Repeat the entries below word for word, though any picture in them should be dropped.

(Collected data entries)
● ● ● ● ● ● ●

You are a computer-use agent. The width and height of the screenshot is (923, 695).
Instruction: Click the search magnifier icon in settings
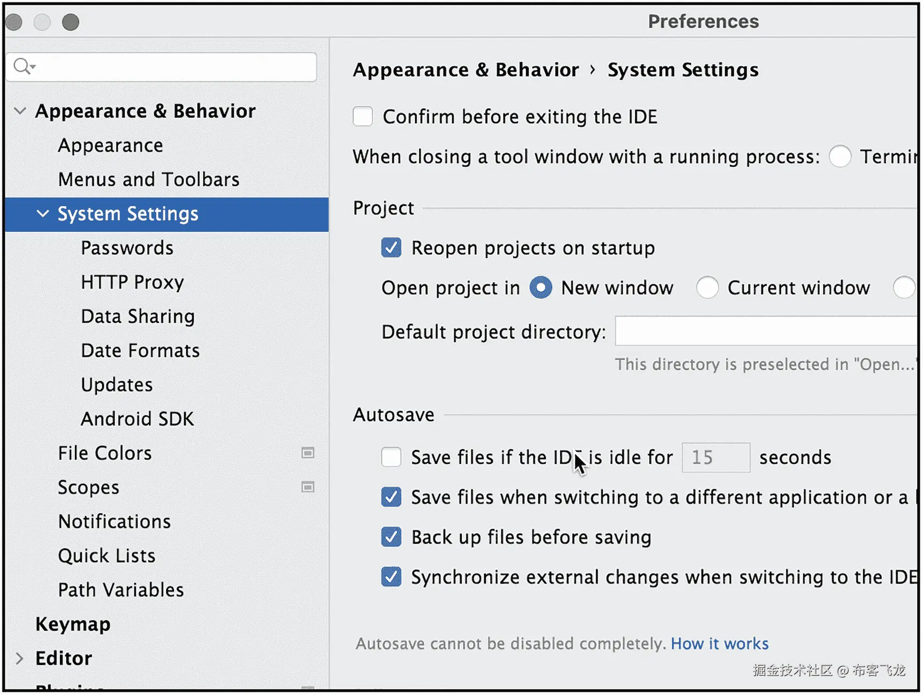tap(22, 66)
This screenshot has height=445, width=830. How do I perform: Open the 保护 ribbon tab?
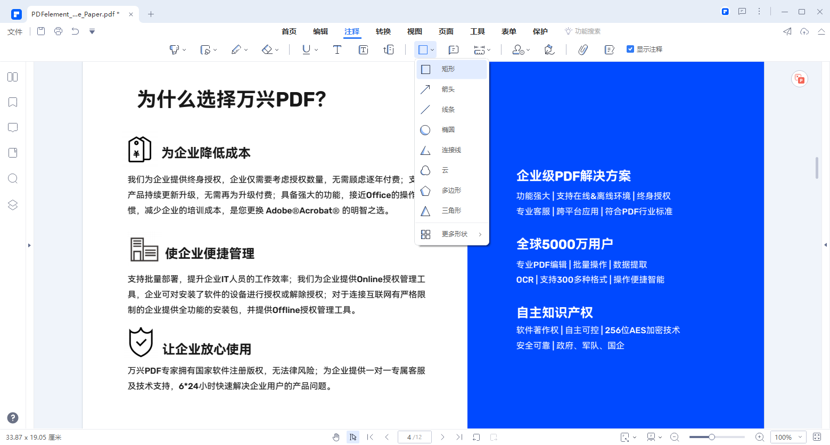coord(540,31)
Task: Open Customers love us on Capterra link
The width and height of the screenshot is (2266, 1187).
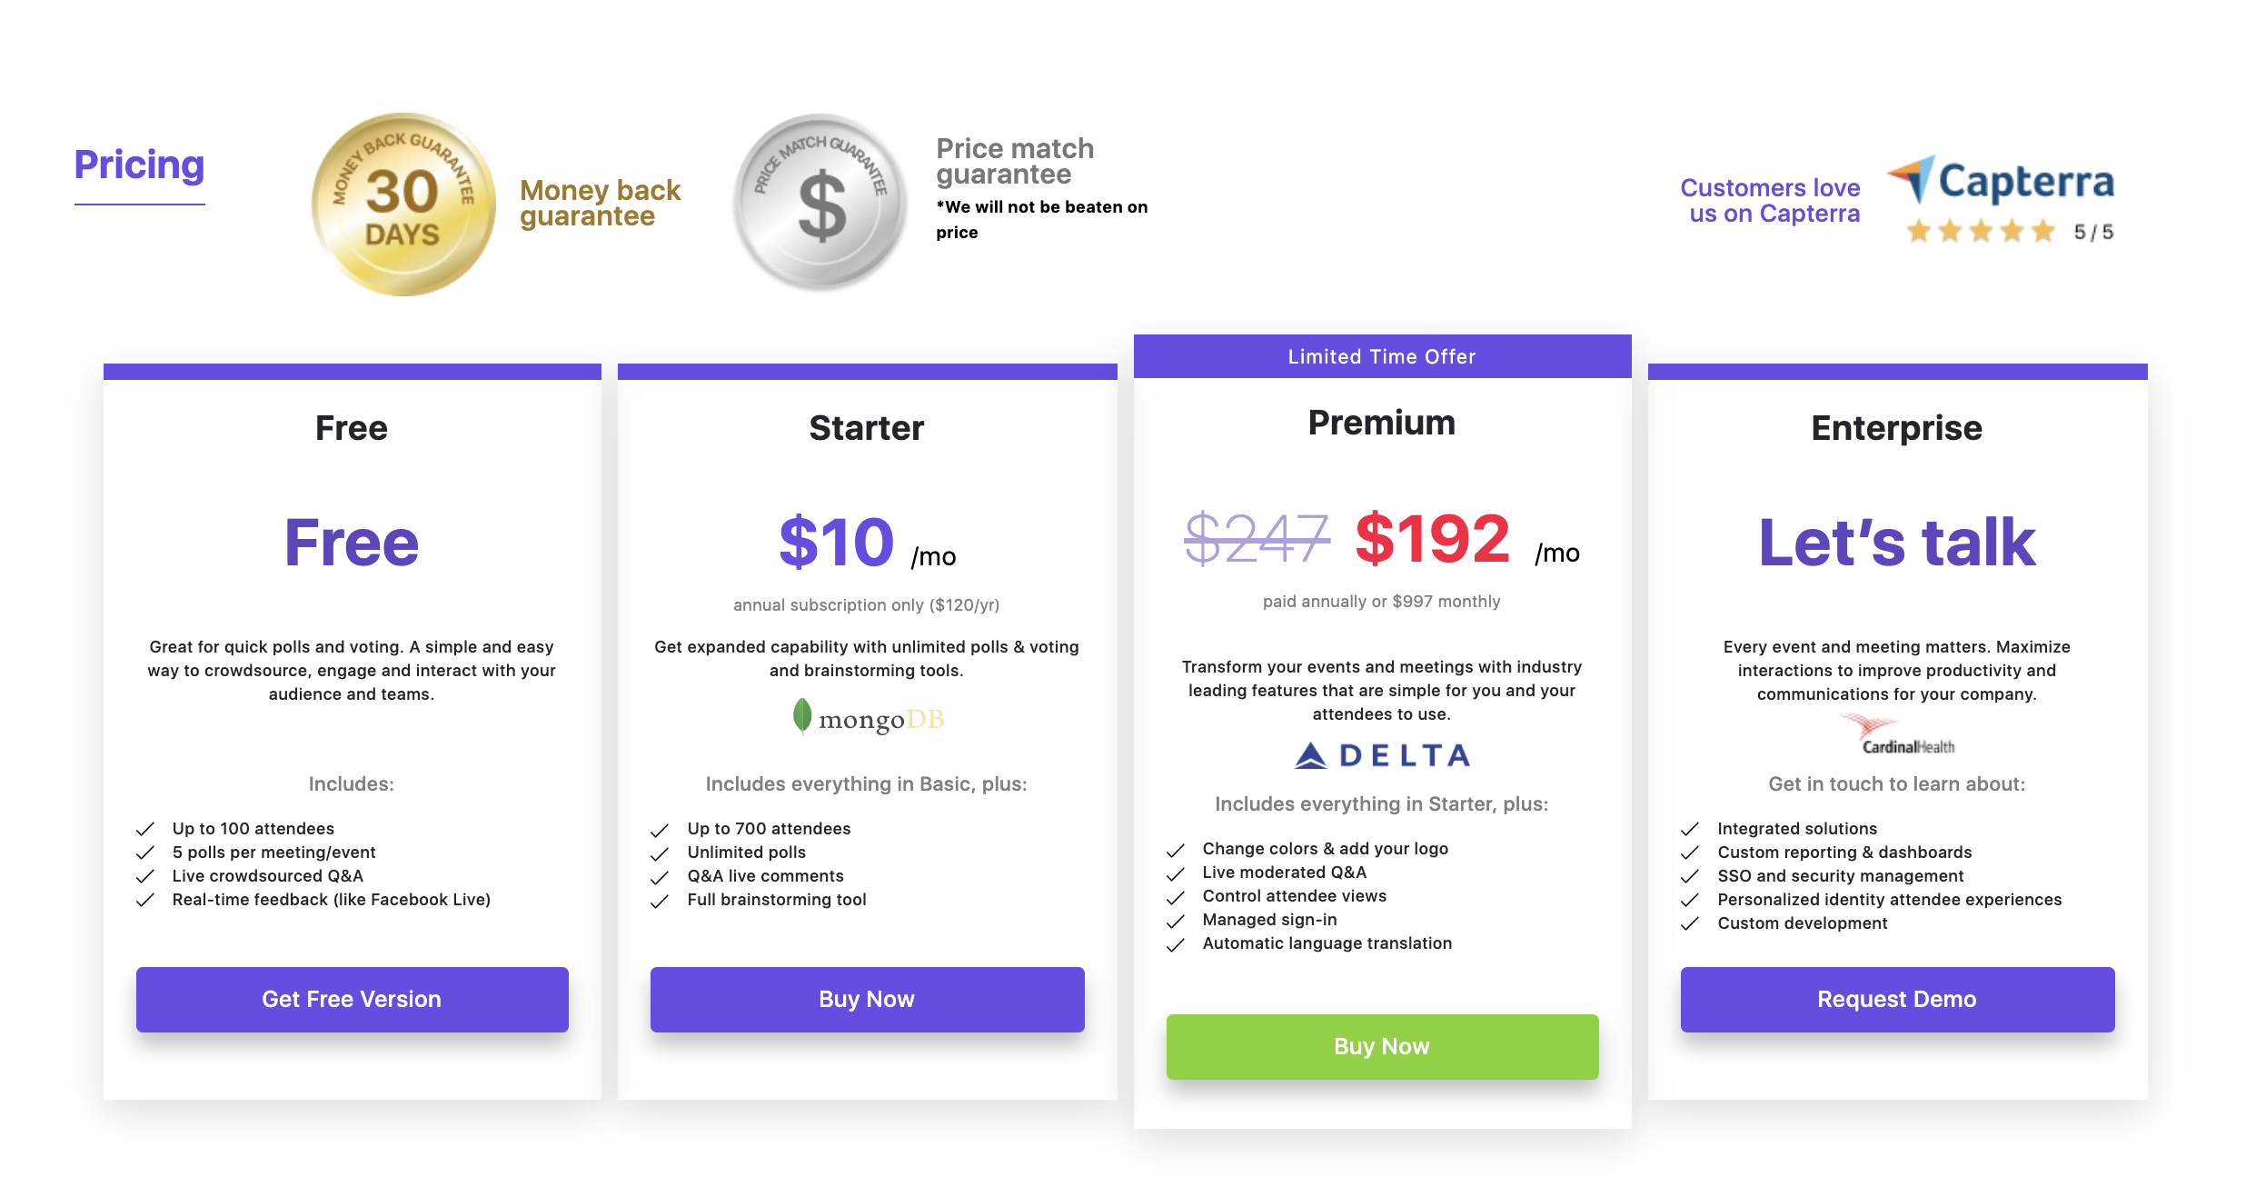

● ● ● ● ● ● ●

● SOLVED PROBLEM:
You are a computer-use agent. The width and height of the screenshot is (923, 695).
Instruction: Click the search magnifier icon in settings
tap(22, 66)
This screenshot has height=445, width=830. How do I perform: Open the 保护 ribbon tab?
coord(540,31)
Task: Open Customers love us on Capterra link
The width and height of the screenshot is (2266, 1187).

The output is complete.